Make sure you use an approved motorcycle or ATV helmet, and that it fits snug and is securely fastened. Fines range from $93 for not wearing an approved helmet to $155 for failing to wear a helmet.

In addition to a helmet, make sure you’re wearing eye protection such as a helmet shield or riding goggles, boots, gloves and rugged clothing.

3. Leave passengers at home

Mostaa ATVs are intended for use by a single rider. When an extra person is added, the ATV becomes unstable and unpredictable. If you do own an ATV that is designed for passengers, they should not be under the age of 16. Never attach passenger seats to your ATV.

4. More smart riding tips

  • Do not operate an ATV if you’ve been drinking or doing drugs.
  • Do not ride at excessive speeds. Stick to a speed that is right for the terrain, visibility conditions and your level of experience.
  • Ride only during the day when you have clear visibility. You need to be able to see the terrain so you can adjust your driving accordingly.
  • Make sure the headlight, taillight and muffler are all working.
  • Be respectful and share the trails with hikers, cyclists, horseback riders and animals.
  • If you’re riding in unfamiliar territory, don’t ride alone. Ride your ATV with another ATV rider who does.
  • Obey posted signs and stay on the trails to avoid unexpected surprises like ditches, drop offs, cliffs and trees.
  • Check the weather conditions before heading out. Poor weather such as a sudden downpour can change the trails dramatically.

5. ATVs are not safe for children

According to the Canada Safety Council, children under the age of 16 make up almost one third of ATV injury-related emergency department visits.

Children under 16 simply should not ride or operate any size of ATV. ATVs can go up to 105 km/h and can weigh up to 272 kg (600 lbs.). They are not toys.

The younger the rider, the harder the machine is to control. Young people don’t have the size, strength and cognitive and motor skills to operate an ATV safely. Children and young teens run the risk of going too fast or riding on uneven terrain, losing control and being thrown from the machine or caught underneath it.
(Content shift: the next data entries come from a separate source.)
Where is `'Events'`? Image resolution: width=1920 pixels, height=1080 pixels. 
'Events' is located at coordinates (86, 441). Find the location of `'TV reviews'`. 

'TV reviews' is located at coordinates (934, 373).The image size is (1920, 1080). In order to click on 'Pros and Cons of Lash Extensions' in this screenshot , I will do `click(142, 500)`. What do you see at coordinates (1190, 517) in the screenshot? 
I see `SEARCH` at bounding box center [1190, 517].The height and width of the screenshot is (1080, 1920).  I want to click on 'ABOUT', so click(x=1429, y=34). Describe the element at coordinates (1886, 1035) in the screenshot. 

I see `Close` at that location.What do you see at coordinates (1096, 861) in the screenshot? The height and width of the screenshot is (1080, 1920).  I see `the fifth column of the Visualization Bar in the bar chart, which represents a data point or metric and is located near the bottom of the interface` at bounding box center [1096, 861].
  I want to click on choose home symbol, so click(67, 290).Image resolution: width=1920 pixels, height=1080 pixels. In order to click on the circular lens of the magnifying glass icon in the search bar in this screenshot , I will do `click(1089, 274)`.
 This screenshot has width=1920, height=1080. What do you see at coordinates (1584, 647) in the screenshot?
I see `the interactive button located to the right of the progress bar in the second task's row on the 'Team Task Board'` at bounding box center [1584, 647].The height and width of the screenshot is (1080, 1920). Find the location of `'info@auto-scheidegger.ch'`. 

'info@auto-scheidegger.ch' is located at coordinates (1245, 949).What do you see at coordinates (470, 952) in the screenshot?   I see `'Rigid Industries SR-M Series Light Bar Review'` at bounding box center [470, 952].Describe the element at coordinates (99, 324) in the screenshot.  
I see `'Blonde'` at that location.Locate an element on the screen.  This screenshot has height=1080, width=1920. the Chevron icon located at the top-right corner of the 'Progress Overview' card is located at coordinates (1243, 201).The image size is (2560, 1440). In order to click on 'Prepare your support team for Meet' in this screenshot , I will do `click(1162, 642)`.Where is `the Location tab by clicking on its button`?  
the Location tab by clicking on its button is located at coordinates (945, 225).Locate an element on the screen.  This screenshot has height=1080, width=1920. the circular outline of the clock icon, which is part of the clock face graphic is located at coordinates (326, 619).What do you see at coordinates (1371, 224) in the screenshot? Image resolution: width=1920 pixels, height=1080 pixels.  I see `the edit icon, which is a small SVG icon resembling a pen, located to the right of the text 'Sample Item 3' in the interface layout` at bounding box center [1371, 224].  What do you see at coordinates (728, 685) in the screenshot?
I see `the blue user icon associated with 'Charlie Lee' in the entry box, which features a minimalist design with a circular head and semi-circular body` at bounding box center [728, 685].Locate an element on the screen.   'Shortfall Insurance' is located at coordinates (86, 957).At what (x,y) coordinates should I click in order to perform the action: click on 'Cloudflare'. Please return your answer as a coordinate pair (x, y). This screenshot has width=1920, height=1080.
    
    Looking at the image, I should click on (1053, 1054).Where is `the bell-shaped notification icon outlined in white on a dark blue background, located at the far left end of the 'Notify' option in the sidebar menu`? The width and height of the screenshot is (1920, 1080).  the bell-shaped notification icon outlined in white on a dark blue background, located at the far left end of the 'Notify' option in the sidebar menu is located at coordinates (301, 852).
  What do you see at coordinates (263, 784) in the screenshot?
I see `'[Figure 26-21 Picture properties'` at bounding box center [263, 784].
6. Do your part to prevent forest fires

It may not occur to you that riding an ATV could spark a wildfire, but it can and does happen. ATV riders are expected to do their part to prevent fires by keeping these tips in mind:

  • When the woods and grasses are dry, don’t ride in them - The heat from the exhaust system on your ATV can actually cause dry grasses to ignite. Riding in the tall grass or idling near it is a very bad idea. Remember too that grass can build up near the muffler and around the engine. When it dries, it could fall to the ground and the heat from it could start a fire. Stop frequently to inspect your ATV for captured grass and mud. At the end of your ride, clean off grass and other debris to prevent it from falling on a future ride.
  • Make sure your ATV has a spark arrestor – There is a small mesh screen located inside the muffler designed to trap sparks and prevent them from landing on the ground. Some ATVs have had the spark arrestor removed for gains in horsepower. Check to make sure yours is still intact.
  • Carry fire suppression tools - If you do happen to start a fire, be ready to extinguish it right away. Carry a small fire extinguisher, a collapsible pail and a shovel to stomp out a flame quickly before it spreads.

Follow these common-sense tips, and your ORV or ATV adventures can be accident-free for many years to come.